As a supplementary explanation of the above-mentioned spiral grooved rod 11, the cross section of the spiral groove of the spiral grooved rod 11 is semicircular.

To supplement the description of the positioning pin 621, the end of the positioning pin 621 adjacent to the spiral grooved bar 11 is hemispherical.

By the above, the two first servo motors 4 are controlled, so that the two first servo motors 4 respectively drive the two spiral groove rods 11 to rotate in opposite directions, and the reversing mechanism controls the two connecting plates 619 to linearly move in the same direction, in combination with fig. 7, the reversing mechanism can drive the moving rod 609 to linearly move left and right, when the moving rod 609 moves towards one of the spiral groove rods 11, the positioning pin 621 in the moving rod 609 enters the spiral groove of the spiral groove rod 11, so that the spiral groove rod 11 drives the positioning pin 621 to move through the spiral groove, and the whole feeding assembly 6 moves; if the positioning pin 621 is not aligned with the spiral groove rod 11 of the spiral groove rod 11, the positioning pin 621 moves into the moving rod 609, and the fourth spring 622 is compressed until the positioning pin 621 is aligned with the spiral groove rod 11 of the spiral groove rod 11, so that the buffering design mainly ensures that the turning process is not blocked.

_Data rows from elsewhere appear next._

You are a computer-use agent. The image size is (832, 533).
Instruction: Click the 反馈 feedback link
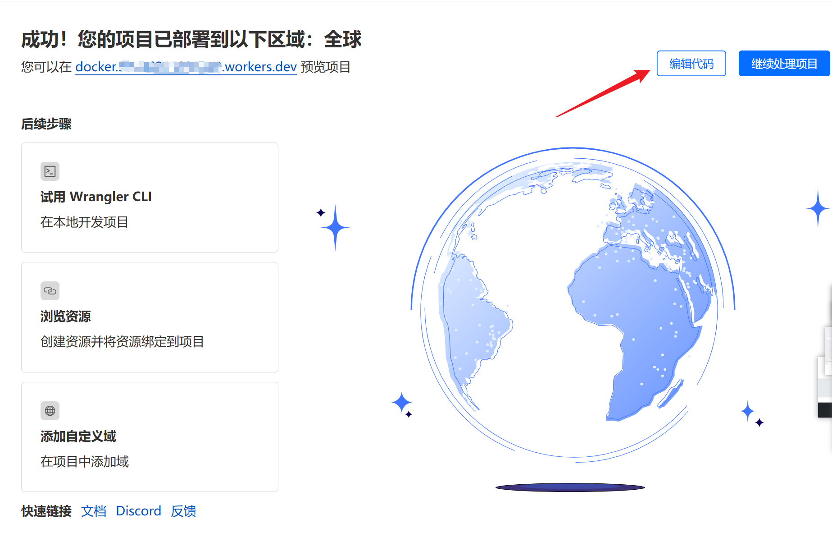point(183,511)
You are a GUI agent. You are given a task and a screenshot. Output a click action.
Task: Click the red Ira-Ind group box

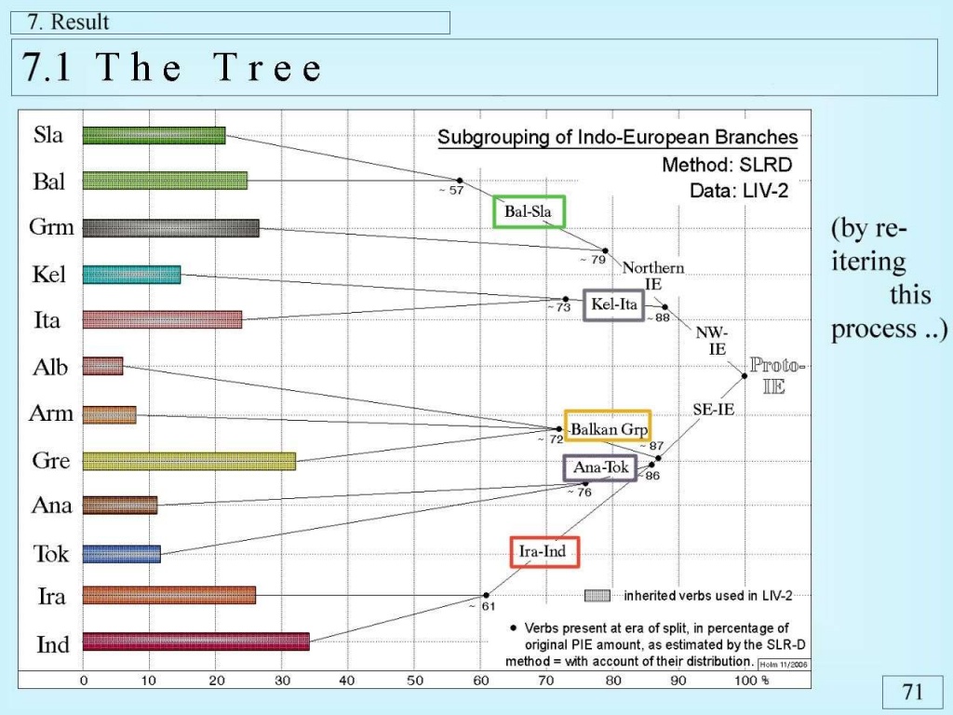coord(544,551)
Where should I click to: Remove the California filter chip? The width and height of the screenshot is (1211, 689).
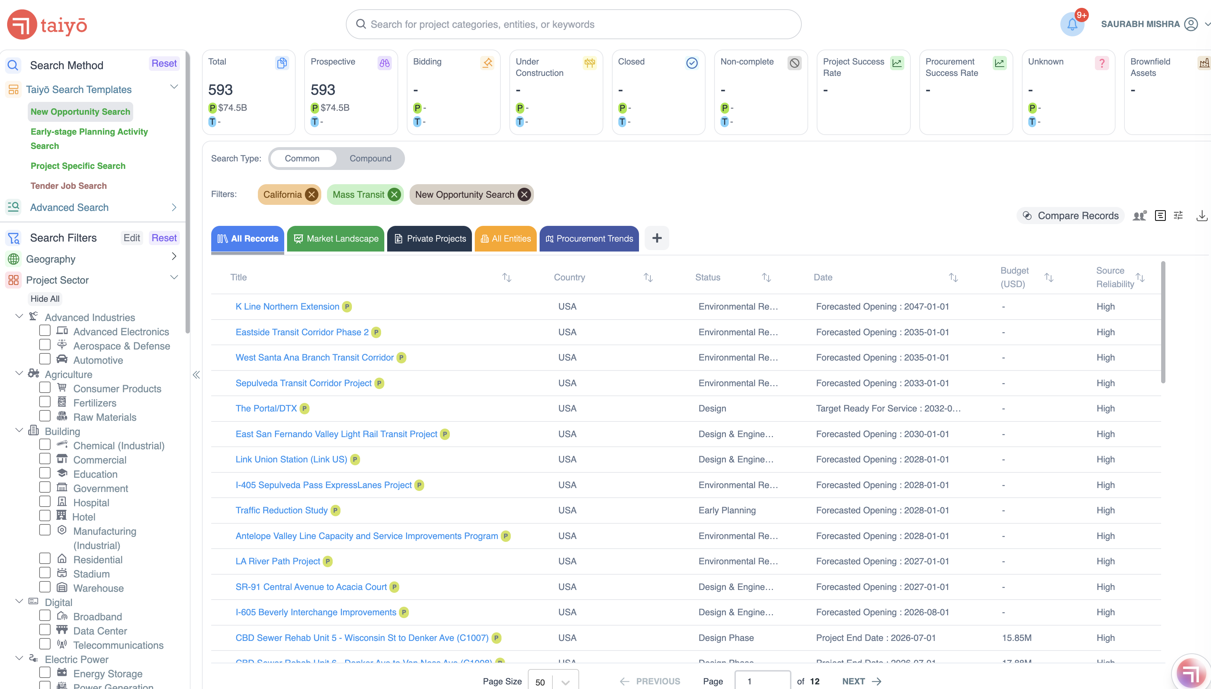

Further, the reversing mechanism comprises a moving plate 605, a reversing plate 610, a fourth fixed column 611, a second spring 612, a third fixed column 613 and a cylindrical block 614, the reversing plate 610 is rotatably mounted on the top plate 601, a straight notch is formed in the top of the reversing plate 610, two connecting plates 619 are fixed on the moving plate 605, the cylindrical block 614 is located in the straight notch of the reversing plate 610, the fourth fixed column 611 is fixed on the top plate 601, the third fixed column 613 is fixed on the reversing plate 610, two ends of the second spring 612 are respectively fixed with the fourth fixed column 611 and the third fixed column 613, inclined blocks 19 are arranged on the limiting assembly and a first fixed plate 2 adjacent to the cutting assembly 9, the two inclined blocks 19 are far away from each other and located on two sides of the bottom frame 1, and rollers 606 are rotatably mounted on two sides of the moving plate 605.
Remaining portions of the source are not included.